[Material provided — start]

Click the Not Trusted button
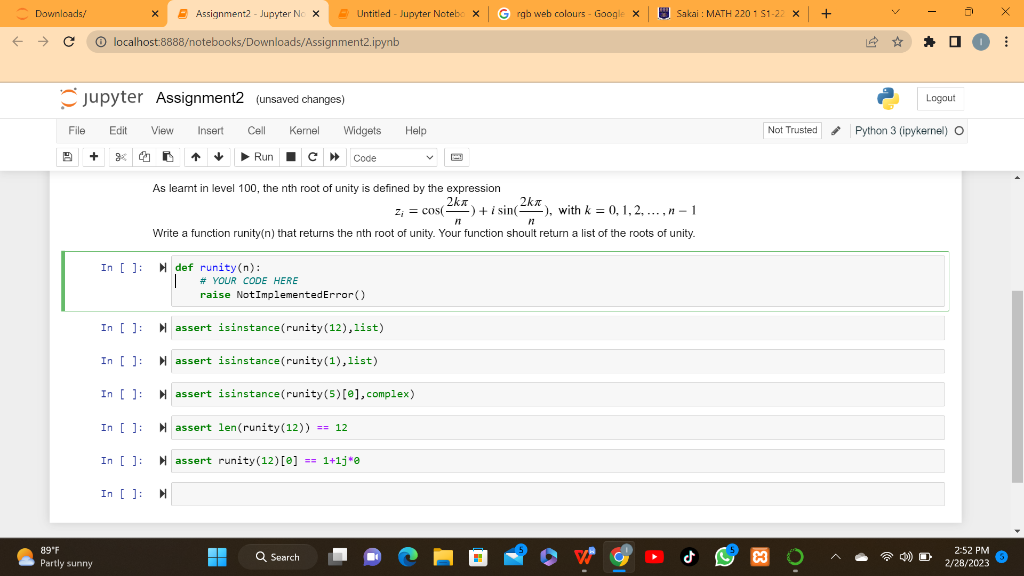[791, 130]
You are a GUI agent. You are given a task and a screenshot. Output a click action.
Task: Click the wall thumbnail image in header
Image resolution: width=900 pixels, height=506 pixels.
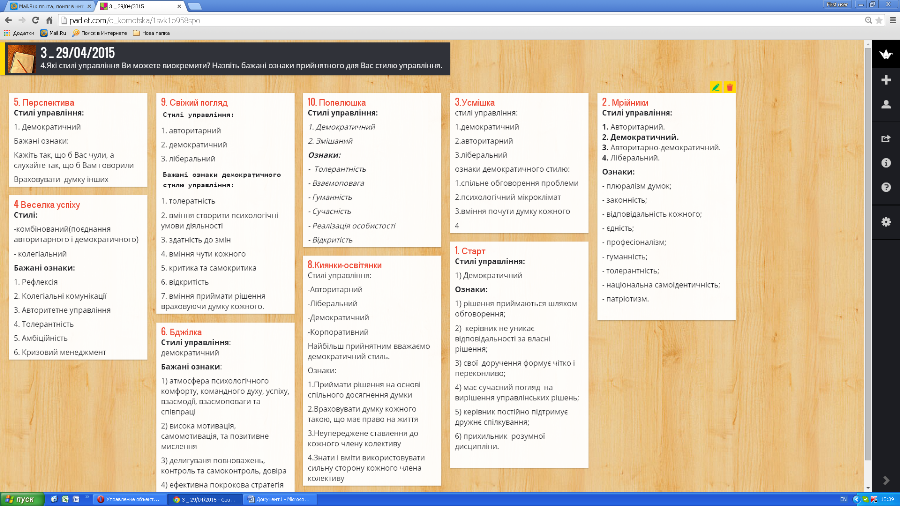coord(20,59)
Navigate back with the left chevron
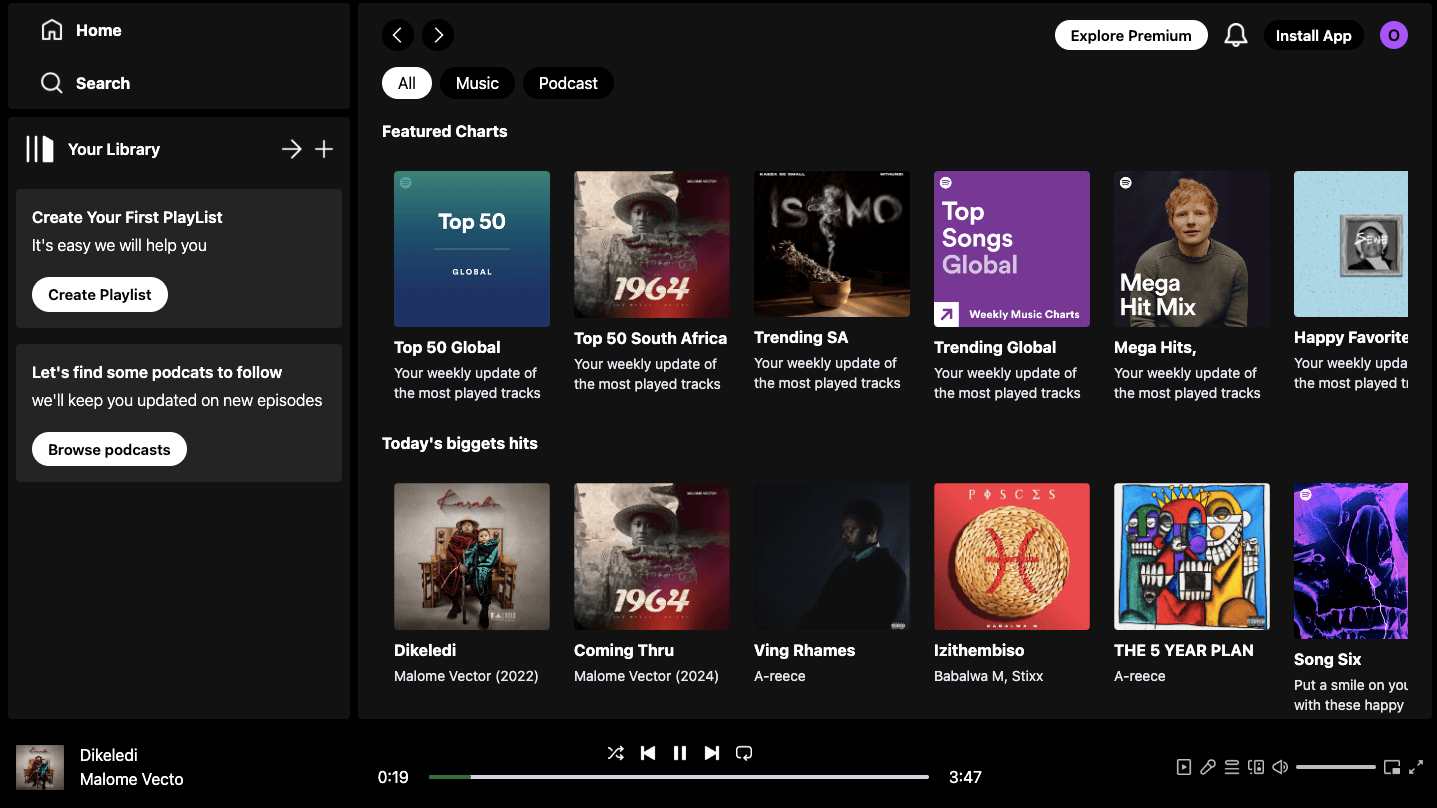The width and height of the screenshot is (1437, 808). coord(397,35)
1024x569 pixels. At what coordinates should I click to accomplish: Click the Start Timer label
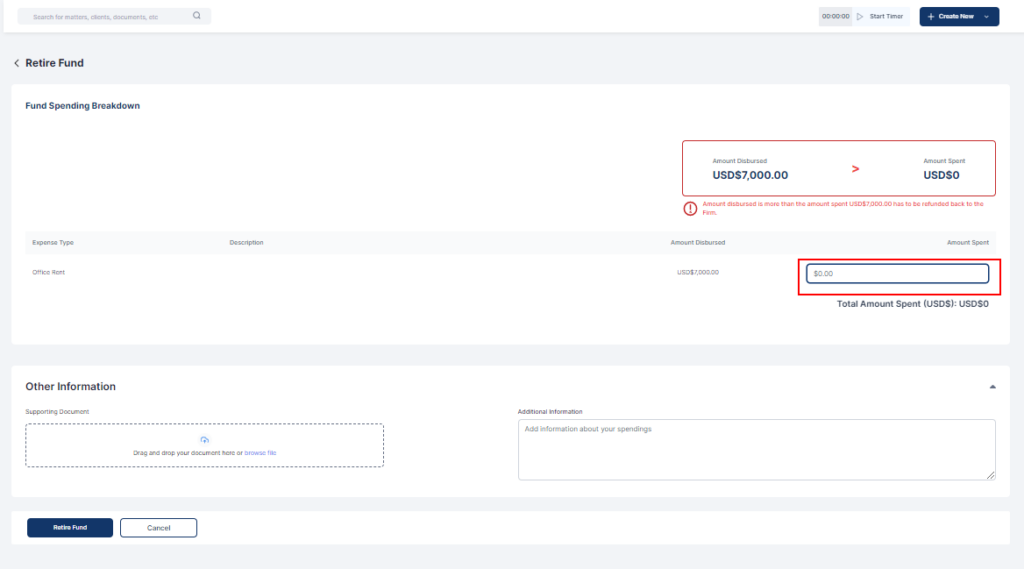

[Material provided — finish]
[Material provided — start]

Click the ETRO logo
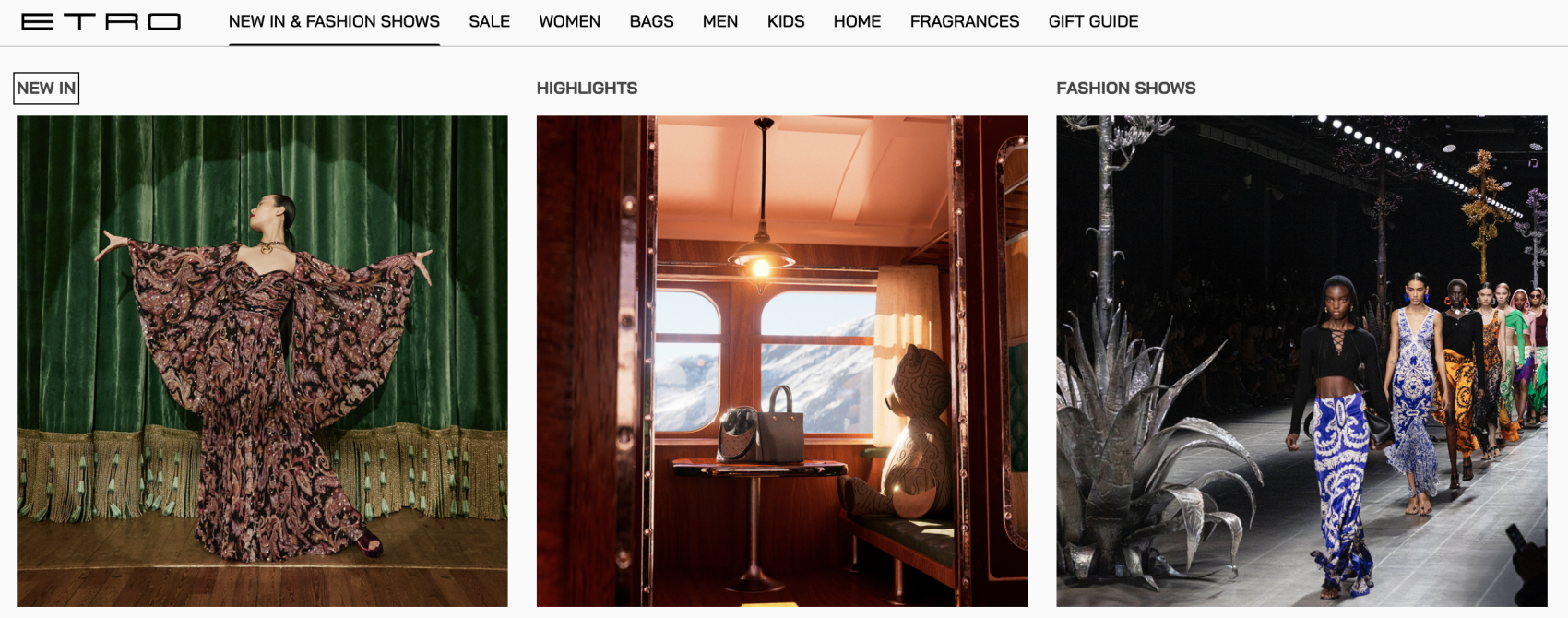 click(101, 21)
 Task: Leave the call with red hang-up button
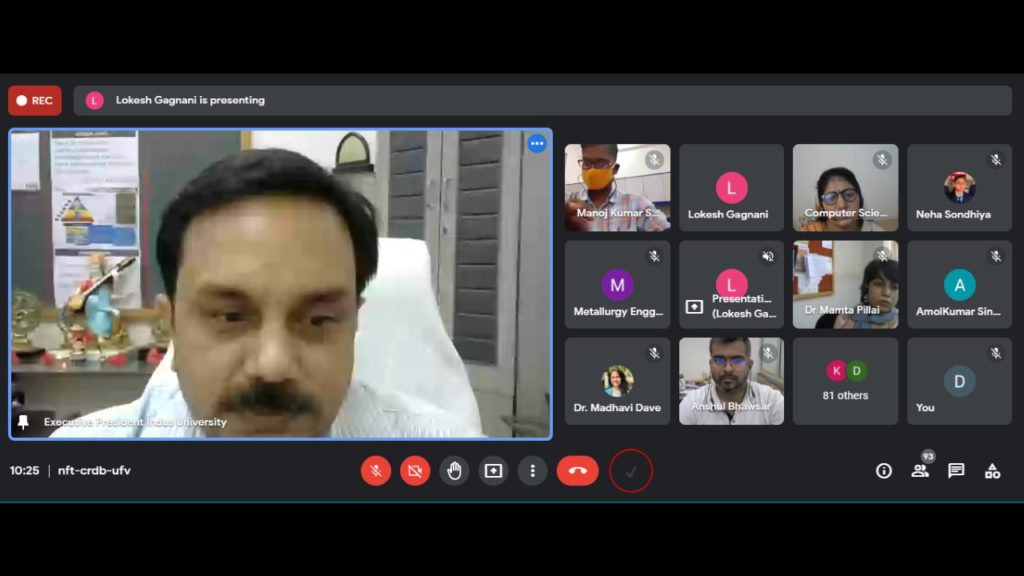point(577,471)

[Material provided — finish]
[Material provided — start]

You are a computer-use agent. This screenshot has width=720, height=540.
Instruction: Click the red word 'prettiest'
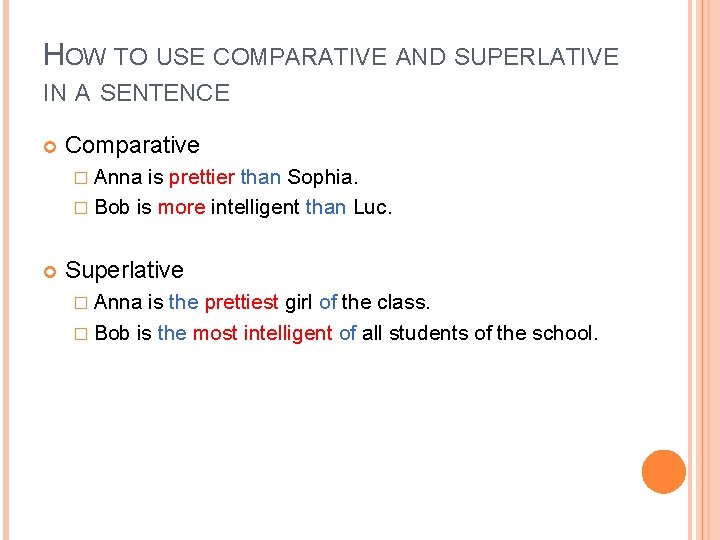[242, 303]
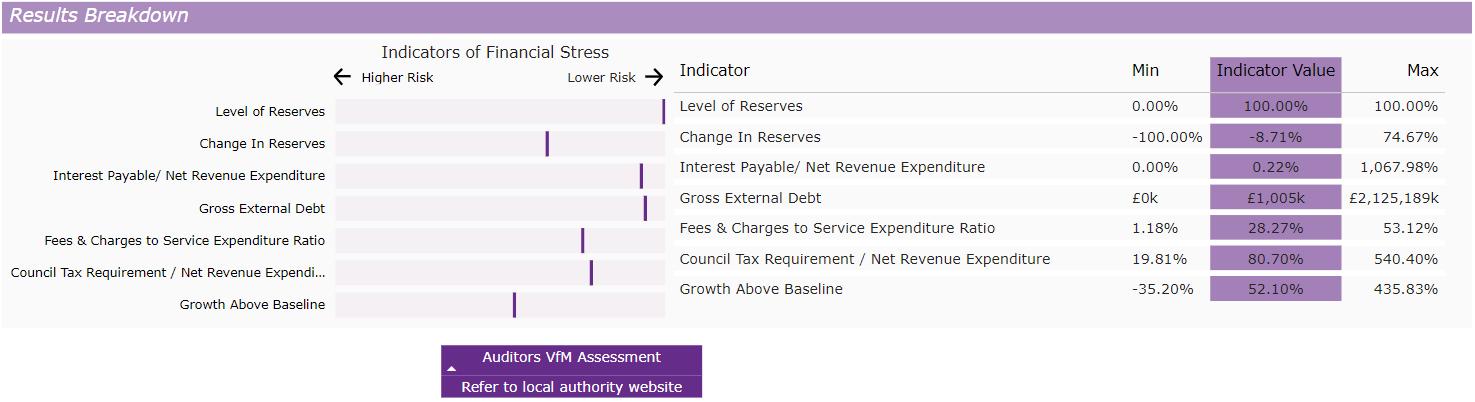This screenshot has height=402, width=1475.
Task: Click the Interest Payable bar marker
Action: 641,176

[Material provided — finish]

▶ _Work item_
Lines in the data holding the word "agent": count them and say how many, nothing more.

▶ _The answer_
2